= Problem to work on =
Extract the lines below and reproduce each one verbatim, without changing anything.

Lines contained in a dataset:
----------
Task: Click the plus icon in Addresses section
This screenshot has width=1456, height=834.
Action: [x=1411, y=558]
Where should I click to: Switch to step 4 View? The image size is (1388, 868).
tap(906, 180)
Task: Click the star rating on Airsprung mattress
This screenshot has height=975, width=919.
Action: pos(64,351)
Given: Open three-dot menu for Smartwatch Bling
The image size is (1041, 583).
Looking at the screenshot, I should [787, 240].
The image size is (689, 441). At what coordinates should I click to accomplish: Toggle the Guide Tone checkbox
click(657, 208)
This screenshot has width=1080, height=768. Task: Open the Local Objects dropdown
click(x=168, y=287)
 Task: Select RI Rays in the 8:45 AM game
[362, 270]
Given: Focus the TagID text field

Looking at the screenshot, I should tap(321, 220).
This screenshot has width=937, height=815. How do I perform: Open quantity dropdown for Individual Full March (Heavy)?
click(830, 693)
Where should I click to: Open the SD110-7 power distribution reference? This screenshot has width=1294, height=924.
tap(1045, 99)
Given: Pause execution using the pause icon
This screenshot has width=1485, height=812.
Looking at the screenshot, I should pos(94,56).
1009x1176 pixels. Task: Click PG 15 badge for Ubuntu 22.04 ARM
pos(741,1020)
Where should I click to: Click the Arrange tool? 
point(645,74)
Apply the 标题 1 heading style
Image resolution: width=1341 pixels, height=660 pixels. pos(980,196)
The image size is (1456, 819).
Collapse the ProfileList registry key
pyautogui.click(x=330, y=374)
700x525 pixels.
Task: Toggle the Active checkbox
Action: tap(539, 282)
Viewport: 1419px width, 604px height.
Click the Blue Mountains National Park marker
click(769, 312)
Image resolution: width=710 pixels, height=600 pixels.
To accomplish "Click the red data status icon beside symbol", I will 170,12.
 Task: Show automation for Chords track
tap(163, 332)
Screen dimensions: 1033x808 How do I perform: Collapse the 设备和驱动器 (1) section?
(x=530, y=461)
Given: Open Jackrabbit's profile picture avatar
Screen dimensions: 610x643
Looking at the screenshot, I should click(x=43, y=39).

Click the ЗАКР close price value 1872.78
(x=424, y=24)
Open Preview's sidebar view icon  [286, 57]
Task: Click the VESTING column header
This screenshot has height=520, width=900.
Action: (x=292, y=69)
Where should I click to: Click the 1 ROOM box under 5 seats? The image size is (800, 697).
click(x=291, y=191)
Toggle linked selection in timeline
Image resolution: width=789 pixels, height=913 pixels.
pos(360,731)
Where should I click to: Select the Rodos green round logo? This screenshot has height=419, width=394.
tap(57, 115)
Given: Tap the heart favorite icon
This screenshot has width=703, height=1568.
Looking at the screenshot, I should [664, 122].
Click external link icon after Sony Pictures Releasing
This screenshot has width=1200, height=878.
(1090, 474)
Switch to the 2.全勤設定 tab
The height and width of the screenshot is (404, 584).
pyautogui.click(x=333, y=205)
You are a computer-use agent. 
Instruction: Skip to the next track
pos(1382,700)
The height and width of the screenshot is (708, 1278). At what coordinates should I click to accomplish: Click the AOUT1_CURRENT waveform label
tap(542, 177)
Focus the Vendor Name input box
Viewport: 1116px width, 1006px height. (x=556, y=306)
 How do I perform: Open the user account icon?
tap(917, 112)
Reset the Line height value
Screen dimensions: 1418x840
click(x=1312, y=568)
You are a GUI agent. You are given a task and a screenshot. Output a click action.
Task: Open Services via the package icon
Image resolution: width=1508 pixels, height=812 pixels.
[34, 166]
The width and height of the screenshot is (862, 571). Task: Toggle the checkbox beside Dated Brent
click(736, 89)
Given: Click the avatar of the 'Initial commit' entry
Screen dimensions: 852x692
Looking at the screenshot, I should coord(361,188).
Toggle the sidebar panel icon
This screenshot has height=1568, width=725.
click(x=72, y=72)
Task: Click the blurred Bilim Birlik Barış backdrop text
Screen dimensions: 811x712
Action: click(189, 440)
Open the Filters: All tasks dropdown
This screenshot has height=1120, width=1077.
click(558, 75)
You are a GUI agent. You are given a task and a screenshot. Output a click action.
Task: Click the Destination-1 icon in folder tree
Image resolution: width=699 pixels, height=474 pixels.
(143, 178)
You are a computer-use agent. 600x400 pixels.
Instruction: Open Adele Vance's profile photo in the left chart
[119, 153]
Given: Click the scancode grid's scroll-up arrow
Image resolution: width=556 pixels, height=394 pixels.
----------
= Result of the task =
Task: Click the plus icon in Addresses section
This screenshot has width=1456, height=834.
Action: [x=1411, y=558]
Where should I click to: Switch to step 4 View? The image size is (1388, 868).
tap(906, 180)
Task: Click the star rating on Airsprung mattress
This screenshot has height=975, width=919.
Action: pos(64,351)
Given: Open three-dot menu for Smartwatch Bling
The image size is (1041, 583).
Looking at the screenshot, I should [787, 240].
The image size is (689, 441). At what coordinates should I click to accomplish: Toggle the Guide Tone checkbox
click(657, 208)
This screenshot has width=1080, height=768. Task: Open the Local Objects dropdown
click(x=168, y=287)
 Task: Select RI Rays in the 8:45 AM game
[362, 270]
Given: Focus the TagID text field

Looking at the screenshot, I should tap(321, 220).
This screenshot has width=937, height=815. How do I perform: Open quantity dropdown for Individual Full March (Heavy)?
click(830, 693)
Where should I click to: Open the SD110-7 power distribution reference? This screenshot has width=1294, height=924.
tap(1045, 99)
Given: Pause execution using the pause icon
This screenshot has width=1485, height=812.
Looking at the screenshot, I should pos(94,56).
1009x1176 pixels. Task: Click PG 15 badge for Ubuntu 22.04 ARM
pos(741,1020)
Where should I click to: Click the Arrange tool? 
point(645,74)
Apply the 标题 1 heading style
Image resolution: width=1341 pixels, height=660 pixels. pos(980,196)
The image size is (1456, 819).
Collapse the ProfileList registry key
pyautogui.click(x=330, y=374)
700x525 pixels.
Task: Toggle the Active checkbox
Action: tap(539, 282)
Viewport: 1419px width, 604px height.
Click the Blue Mountains National Park marker
click(769, 312)
Image resolution: width=710 pixels, height=600 pixels.
To accomplish "Click the red data status icon beside symbol", I will 170,12.
 Task: Show automation for Chords track
tap(163, 332)
Screen dimensions: 1033x808 How do I perform: Collapse the 设备和驱动器 (1) section?
(x=530, y=461)
Given: Open Jackrabbit's profile picture avatar
Screen dimensions: 610x643
Looking at the screenshot, I should click(x=43, y=39).

Click the ЗАКР close price value 1872.78
(x=424, y=24)
Open Preview's sidebar view icon  [286, 57]
Task: Click the VESTING column header
This screenshot has height=520, width=900.
Action: (x=292, y=69)
Where should I click to: Click the 1 ROOM box under 5 seats? The image size is (800, 697).
click(x=291, y=191)
Toggle linked selection in timeline
Image resolution: width=789 pixels, height=913 pixels.
pos(360,731)
Where should I click to: Select the Rodos green round logo? This screenshot has height=419, width=394.
tap(57, 115)
Given: Tap the heart favorite icon
This screenshot has width=703, height=1568.
Looking at the screenshot, I should [664, 122].
Click external link icon after Sony Pictures Releasing
This screenshot has width=1200, height=878.
(1090, 474)
Switch to the 2.全勤設定 tab
The height and width of the screenshot is (404, 584).
pyautogui.click(x=333, y=205)
You are a computer-use agent. 
Instruction: Skip to the next track
pos(1382,700)
The height and width of the screenshot is (708, 1278). At what coordinates should I click to accomplish: Click the AOUT1_CURRENT waveform label
tap(542, 177)
Focus the Vendor Name input box
Viewport: 1116px width, 1006px height. (x=556, y=306)
 How do I perform: Open the user account icon?
tap(917, 112)
Reset the Line height value
Screen dimensions: 1418x840
click(x=1312, y=568)
You are a GUI agent. You are given a task and a screenshot. Output a click action.
Task: Open Services via the package icon
Image resolution: width=1508 pixels, height=812 pixels.
[34, 166]
The width and height of the screenshot is (862, 571). Task: Toggle the checkbox beside Dated Brent
click(736, 89)
Given: Click the avatar of the 'Initial commit' entry
Screen dimensions: 852x692
Looking at the screenshot, I should coord(361,188).
Toggle the sidebar panel icon
This screenshot has height=1568, width=725.
click(x=72, y=72)
Task: Click the blurred Bilim Birlik Barış backdrop text
Screen dimensions: 811x712
Action: click(189, 440)
Open the Filters: All tasks dropdown
This screenshot has height=1120, width=1077.
click(558, 75)
You are a GUI agent. You are given a task and a screenshot. Output a click action.
Task: Click the Destination-1 icon in folder tree
Image resolution: width=699 pixels, height=474 pixels.
(143, 178)
You are a computer-use agent. 600x400 pixels.
Instruction: Open Adele Vance's profile photo in the left chart
[119, 153]
Given: Click the scancode grid's scroll-up arrow
Image resolution: width=556 pixels, height=394 pixels.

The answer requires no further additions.